Lá estão a irmã mais velha, Valquíria (Arlete Salles), e Vanda (Louise Cardoso), a mais jovem. Vêm com prole e Valquíria até com marido (Antonio Pitanga). E quem vai dormir onde? E vai ter o leitão para a ceia ou não? E vamos usar os preciosos copos de vinho da mamãe? Para resumir, não demora e logo estamos em pleno psicomelodrama familiar.

Ele gira em torno de ciúmes, pequenas discordâncias, ressentimentos antigos, proximidades precárias, lembranças e tristezas, observações incômodas. A presença dos sobrinhos, um médico que se entope de bebida e uma garota siliconada, não ajuda.

DÚVIDA

No meio disso está a mãe. Como ela não fala, existe a dúvida: será que entende o que se fala? Virgínia garante que sim. Mas ninguém acredita em ninguém na casa. O certo é que o rosto silencioso e contraído da mãe é, desde logo, um sinal do fracasso familiar.

Será este um fracasso desta família ou toda família é essa coisa lamentável. Esse é o ponto de tudo e onde fracassa o filme de Fabio Meira: na incapacidade de nos fazer sentir certa universalidade nos problemas que somos chamados a partilhar, e dos quais a hipocrisia parece ser o menor.

Enquanto se trabalha em tom menor, a coisa ainda vai: as agulhadas sucedem-se e preparam o momento seguinte, quando tudo descamba. Então, as agressões se tornam explícitas, lava-se a roupa suja de décadas e tal.

De certa forma, parece que estamos numa peça teatral de muitas décadas atrás, cuja única vantagem é se passar num meio abastado, o que torna todas as desavenças bastantes neutras —ou seja, os problemas não envolvem dinheiro, em princípio, o que não aconteceria num meio pobre, remediado ou muito rico. Ao contrário, ainda abre espaço para, aqui e ali, verificar-se a maneira opressiva que se reserva ao tratamento dos subalternos, empregadas domésticas à frente.

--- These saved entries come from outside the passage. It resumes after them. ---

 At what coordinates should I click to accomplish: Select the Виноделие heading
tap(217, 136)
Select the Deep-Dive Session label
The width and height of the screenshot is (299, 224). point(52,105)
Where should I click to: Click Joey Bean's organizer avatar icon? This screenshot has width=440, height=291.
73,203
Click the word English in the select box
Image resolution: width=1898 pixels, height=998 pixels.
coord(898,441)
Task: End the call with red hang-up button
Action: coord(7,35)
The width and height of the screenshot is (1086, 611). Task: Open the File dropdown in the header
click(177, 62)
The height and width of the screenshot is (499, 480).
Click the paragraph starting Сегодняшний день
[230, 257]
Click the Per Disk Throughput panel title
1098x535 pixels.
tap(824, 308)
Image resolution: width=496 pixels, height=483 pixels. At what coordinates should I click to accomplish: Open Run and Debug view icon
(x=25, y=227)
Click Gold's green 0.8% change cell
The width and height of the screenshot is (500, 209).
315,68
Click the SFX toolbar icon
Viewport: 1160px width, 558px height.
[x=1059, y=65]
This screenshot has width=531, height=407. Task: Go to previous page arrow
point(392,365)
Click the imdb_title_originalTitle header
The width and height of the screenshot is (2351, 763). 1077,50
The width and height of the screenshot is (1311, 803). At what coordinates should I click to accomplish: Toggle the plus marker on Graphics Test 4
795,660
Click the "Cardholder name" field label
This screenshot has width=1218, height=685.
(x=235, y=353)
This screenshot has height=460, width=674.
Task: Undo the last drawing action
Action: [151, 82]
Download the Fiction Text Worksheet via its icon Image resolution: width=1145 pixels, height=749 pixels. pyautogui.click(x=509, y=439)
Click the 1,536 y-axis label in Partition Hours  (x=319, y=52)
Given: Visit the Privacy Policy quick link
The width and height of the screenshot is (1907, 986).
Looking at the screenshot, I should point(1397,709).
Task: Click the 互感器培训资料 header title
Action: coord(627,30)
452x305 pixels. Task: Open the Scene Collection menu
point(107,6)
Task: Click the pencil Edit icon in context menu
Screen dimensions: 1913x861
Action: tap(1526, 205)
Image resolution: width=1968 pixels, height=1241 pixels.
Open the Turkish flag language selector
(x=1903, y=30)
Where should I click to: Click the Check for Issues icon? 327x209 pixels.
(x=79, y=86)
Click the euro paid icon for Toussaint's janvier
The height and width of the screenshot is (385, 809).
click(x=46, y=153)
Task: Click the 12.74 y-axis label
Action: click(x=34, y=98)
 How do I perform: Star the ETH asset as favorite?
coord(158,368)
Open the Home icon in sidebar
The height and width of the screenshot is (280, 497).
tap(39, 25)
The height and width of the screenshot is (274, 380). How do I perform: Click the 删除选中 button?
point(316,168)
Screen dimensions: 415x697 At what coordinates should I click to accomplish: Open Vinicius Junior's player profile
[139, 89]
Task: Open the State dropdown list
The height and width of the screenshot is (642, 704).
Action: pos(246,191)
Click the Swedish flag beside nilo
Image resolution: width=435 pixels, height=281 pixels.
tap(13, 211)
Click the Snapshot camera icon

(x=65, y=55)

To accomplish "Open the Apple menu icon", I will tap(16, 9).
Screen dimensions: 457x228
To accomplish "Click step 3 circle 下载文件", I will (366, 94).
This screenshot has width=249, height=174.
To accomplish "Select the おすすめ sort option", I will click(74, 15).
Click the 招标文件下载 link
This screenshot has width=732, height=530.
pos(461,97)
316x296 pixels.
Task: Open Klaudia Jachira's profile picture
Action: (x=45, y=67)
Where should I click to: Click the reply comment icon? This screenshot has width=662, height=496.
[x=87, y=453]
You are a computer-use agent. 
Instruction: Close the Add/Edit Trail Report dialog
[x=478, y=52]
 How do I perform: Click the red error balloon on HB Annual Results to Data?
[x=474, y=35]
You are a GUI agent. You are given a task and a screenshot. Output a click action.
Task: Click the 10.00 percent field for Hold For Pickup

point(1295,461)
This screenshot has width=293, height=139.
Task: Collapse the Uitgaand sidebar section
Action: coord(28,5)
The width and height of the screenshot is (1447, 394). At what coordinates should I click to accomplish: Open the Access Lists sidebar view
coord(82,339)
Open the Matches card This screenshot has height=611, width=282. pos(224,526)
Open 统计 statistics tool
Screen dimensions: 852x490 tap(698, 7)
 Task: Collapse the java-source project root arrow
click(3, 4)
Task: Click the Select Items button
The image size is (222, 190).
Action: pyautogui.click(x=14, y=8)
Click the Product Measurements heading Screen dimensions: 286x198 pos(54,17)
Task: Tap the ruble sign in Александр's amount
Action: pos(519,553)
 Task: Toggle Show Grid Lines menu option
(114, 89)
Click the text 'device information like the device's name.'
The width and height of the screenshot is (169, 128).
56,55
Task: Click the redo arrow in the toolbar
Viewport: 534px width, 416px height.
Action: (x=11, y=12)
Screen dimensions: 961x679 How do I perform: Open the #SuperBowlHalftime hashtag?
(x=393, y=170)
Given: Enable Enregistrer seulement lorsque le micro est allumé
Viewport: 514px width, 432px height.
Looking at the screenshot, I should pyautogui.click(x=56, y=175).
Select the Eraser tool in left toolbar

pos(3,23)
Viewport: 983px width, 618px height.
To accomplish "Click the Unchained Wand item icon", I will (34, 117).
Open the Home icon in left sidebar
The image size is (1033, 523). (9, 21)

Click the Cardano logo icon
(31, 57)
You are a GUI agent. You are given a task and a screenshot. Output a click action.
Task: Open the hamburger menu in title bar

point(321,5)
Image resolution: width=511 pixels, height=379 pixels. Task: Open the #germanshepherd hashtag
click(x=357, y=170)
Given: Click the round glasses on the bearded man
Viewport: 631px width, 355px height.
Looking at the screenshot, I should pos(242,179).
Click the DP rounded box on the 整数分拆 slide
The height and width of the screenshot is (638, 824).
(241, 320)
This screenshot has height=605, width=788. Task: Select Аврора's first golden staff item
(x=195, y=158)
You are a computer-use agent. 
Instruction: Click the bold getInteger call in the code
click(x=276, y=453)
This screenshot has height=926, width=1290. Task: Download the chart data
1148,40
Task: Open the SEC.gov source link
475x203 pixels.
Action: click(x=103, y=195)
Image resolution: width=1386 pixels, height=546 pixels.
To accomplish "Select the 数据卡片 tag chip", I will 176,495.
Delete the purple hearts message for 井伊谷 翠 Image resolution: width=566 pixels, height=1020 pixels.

Seria injusto dizer que esse é um filme sem virtudes. Mas a iluminação adequada, o controle do espaço e o desempenho das atrizes centrais, em vez de sobressaírem, reiteram a fragilidade do todo. Apenas certas notas destoantes, como a altivez da empregada, Soraya, e o caráter submisso de Tavares —imagens de uma escravatura que o branco procura eternizar— dão relevo ao conjunto opaco.

Em nenhum momento existe qualquer explicitação da origem dos pais ou referência a patriarcado. Fabio Meira, que impressionou bastante com sua estreia em "As duas Irenes", dá a impressão de ter andado para trás nesse seu novo trabalho.